The prospects of a new magazine are not good. Since 1945, when Pre-Tem, a literary supplement to the Radcliffe News, became independent, Pre-Tem, and Radditudes, later known as Signature, have appeared. With the memory of the $500 paid out of Student Government dues to meet Signature's debts, only four months old, the Student Government is not likely to charter a new magazine without long debate.
"Radcliffe magazines have never been able to gain adequate financial backing," a Radcliffe official complained yesterday. One difficulty to that there are no rich Radcliffe alumnae, corresponding to these who assist Harvard periodicals, who are willing to give money to a magazine, rather than directly to the college. Another trouble is that no Radcliffe magazine has built up enough prestige to attract the undergraduate manuscripts offered to the New Yorker and other professional periodicals.

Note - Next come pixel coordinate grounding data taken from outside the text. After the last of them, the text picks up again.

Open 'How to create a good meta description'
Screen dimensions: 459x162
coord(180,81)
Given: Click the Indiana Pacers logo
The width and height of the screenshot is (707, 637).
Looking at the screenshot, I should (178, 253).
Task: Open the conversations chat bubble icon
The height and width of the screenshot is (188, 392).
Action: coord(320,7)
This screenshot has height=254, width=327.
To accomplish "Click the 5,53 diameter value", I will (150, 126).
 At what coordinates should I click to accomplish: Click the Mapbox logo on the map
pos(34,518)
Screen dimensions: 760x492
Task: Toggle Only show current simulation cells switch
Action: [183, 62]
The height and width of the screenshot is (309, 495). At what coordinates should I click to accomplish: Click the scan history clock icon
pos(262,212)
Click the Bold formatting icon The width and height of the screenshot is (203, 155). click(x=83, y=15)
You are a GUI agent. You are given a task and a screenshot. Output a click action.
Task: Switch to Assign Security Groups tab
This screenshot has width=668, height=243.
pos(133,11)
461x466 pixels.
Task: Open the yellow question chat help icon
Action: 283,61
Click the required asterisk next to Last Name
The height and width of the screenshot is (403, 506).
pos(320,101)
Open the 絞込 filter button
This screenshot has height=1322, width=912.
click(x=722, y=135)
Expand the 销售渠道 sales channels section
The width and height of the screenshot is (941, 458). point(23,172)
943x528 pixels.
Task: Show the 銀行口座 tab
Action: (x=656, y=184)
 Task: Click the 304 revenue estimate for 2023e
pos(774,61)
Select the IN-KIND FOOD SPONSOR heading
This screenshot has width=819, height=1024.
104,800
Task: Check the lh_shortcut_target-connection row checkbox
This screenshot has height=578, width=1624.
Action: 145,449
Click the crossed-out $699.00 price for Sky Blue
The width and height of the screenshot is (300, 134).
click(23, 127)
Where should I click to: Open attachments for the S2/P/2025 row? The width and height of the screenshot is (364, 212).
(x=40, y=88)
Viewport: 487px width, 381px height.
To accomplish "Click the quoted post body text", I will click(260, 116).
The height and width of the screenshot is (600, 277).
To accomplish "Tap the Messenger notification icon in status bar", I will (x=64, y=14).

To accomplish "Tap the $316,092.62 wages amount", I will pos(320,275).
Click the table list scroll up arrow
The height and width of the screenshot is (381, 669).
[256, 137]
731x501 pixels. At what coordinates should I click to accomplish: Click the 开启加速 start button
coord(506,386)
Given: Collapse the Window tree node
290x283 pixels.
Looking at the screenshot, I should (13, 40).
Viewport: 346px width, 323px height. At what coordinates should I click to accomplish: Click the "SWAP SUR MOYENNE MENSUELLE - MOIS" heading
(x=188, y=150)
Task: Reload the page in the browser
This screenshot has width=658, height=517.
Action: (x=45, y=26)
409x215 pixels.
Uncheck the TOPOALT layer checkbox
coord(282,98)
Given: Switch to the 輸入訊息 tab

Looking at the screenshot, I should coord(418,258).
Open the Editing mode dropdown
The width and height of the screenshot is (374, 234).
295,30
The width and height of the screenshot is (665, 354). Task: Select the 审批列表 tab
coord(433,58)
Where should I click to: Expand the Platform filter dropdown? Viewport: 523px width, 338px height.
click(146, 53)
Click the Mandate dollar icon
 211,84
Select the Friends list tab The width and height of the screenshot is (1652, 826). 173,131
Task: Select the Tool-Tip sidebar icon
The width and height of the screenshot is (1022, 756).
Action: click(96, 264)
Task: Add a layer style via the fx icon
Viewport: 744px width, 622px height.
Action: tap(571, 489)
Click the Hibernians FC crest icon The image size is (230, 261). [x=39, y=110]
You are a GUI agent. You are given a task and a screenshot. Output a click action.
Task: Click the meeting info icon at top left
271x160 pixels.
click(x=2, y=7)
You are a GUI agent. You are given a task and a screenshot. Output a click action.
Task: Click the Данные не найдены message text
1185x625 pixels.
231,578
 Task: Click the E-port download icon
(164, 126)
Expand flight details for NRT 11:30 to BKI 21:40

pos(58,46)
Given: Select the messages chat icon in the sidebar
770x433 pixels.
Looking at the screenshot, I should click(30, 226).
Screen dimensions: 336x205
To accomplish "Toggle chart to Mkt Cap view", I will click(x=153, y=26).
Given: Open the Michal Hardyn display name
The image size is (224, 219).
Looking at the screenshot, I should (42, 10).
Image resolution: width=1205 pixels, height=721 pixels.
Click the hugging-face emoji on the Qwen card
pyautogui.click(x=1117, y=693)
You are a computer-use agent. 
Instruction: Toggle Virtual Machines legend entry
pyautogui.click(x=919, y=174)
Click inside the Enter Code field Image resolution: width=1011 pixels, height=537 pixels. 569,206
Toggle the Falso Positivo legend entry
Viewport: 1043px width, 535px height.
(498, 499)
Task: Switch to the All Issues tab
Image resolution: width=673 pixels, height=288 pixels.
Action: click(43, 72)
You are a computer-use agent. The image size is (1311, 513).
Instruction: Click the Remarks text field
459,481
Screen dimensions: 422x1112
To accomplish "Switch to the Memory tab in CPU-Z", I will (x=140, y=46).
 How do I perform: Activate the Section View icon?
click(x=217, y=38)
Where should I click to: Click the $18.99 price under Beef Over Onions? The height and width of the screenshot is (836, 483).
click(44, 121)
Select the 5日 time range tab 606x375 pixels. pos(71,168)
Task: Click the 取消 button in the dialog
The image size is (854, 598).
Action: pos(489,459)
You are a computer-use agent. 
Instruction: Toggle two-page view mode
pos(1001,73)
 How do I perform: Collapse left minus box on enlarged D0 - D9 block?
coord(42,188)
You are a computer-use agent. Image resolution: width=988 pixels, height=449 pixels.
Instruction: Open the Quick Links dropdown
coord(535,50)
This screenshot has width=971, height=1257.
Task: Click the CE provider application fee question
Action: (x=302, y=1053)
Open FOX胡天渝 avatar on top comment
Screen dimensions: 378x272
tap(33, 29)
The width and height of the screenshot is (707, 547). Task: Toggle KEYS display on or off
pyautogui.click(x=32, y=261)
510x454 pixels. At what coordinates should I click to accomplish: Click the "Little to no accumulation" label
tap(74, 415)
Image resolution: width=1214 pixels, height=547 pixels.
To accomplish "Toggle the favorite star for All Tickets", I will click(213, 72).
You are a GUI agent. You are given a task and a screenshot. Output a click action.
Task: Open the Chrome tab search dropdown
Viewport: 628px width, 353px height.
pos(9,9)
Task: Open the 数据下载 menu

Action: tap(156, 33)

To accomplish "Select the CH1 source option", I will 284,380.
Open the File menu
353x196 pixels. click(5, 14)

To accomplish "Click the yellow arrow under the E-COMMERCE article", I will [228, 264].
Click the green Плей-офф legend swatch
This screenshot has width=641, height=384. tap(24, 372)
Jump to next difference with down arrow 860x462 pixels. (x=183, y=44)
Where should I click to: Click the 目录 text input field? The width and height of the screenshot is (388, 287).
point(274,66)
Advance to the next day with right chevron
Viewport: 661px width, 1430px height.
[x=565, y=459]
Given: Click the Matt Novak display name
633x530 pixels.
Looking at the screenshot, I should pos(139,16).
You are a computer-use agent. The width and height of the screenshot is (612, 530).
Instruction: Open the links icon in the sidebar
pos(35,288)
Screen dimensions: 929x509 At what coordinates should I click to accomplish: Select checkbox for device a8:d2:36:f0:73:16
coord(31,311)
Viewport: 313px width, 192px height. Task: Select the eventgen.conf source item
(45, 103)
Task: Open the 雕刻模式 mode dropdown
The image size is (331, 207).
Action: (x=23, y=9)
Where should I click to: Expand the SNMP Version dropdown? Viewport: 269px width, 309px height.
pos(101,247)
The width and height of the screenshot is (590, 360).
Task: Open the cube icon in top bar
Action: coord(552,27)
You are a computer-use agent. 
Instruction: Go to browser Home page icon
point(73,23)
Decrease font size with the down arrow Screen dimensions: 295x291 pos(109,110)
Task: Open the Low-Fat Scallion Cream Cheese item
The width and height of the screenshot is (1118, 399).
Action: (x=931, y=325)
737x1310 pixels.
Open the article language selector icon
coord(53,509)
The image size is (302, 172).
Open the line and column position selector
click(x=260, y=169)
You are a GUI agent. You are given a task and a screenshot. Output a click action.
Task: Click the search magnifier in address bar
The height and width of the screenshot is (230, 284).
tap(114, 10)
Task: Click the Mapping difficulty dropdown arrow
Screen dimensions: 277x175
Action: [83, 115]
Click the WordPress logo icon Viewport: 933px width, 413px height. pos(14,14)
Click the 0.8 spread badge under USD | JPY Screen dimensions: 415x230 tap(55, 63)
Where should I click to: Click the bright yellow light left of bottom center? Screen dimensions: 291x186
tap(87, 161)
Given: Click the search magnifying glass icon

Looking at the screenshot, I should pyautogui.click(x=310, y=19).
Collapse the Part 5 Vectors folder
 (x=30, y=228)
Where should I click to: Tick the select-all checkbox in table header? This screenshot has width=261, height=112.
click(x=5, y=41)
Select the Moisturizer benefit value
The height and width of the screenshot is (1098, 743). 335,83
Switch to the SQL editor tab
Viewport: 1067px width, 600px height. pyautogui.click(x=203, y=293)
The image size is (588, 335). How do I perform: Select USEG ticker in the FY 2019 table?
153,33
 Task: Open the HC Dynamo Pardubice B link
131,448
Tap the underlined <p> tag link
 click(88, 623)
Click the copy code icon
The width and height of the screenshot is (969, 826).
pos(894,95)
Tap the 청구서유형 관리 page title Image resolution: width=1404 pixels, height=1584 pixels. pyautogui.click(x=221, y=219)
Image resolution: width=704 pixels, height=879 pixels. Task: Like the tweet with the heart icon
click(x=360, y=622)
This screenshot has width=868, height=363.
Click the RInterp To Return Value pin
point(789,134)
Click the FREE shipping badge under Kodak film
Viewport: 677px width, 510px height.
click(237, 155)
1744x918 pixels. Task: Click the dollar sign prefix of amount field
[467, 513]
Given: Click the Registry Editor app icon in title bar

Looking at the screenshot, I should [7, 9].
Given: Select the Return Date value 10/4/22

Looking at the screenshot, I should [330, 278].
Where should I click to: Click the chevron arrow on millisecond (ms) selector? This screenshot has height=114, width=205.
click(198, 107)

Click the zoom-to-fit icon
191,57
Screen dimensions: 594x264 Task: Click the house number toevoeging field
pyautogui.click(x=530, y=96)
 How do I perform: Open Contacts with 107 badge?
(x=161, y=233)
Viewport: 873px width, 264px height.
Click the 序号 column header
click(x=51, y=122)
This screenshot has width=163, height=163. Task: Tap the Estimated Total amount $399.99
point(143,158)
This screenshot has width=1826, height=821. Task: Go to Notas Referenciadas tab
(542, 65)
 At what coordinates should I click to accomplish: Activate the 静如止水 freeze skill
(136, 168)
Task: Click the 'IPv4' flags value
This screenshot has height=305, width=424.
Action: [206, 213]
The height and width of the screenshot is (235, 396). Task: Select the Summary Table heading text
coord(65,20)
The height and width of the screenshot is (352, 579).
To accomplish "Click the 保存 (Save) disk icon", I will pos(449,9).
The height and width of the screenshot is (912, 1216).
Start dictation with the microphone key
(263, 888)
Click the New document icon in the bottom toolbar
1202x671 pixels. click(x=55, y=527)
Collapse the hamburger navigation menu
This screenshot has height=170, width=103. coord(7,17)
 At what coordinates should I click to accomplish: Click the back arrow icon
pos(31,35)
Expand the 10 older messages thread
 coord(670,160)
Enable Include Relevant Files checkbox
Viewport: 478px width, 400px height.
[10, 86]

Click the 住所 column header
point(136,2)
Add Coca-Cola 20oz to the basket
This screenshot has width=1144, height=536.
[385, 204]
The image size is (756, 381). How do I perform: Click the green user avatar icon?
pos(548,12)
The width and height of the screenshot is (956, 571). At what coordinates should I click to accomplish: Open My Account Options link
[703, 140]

Although most persons who studied the collapse of Signature realize that compulsory subscriptions are not popular, they believe this is the only way to act up a magazine on a sound financial basis at Radcliffe. They suggest two methods: a magazine might be associated with the Radcliffe News, already supported by compulsory subscriptions, or the publication might be financed by separate compulsory dues.
Four Bits Each
Last spring Joan Braverman '50, ex-president of Radcliffe Student Government, estimated that 50 cents of each student's dues to the Government would be taken to pay the Signature debt. As this debt was incurred during two years, the cost per year per person must be about 25 cents after revenue from advertising is deducted.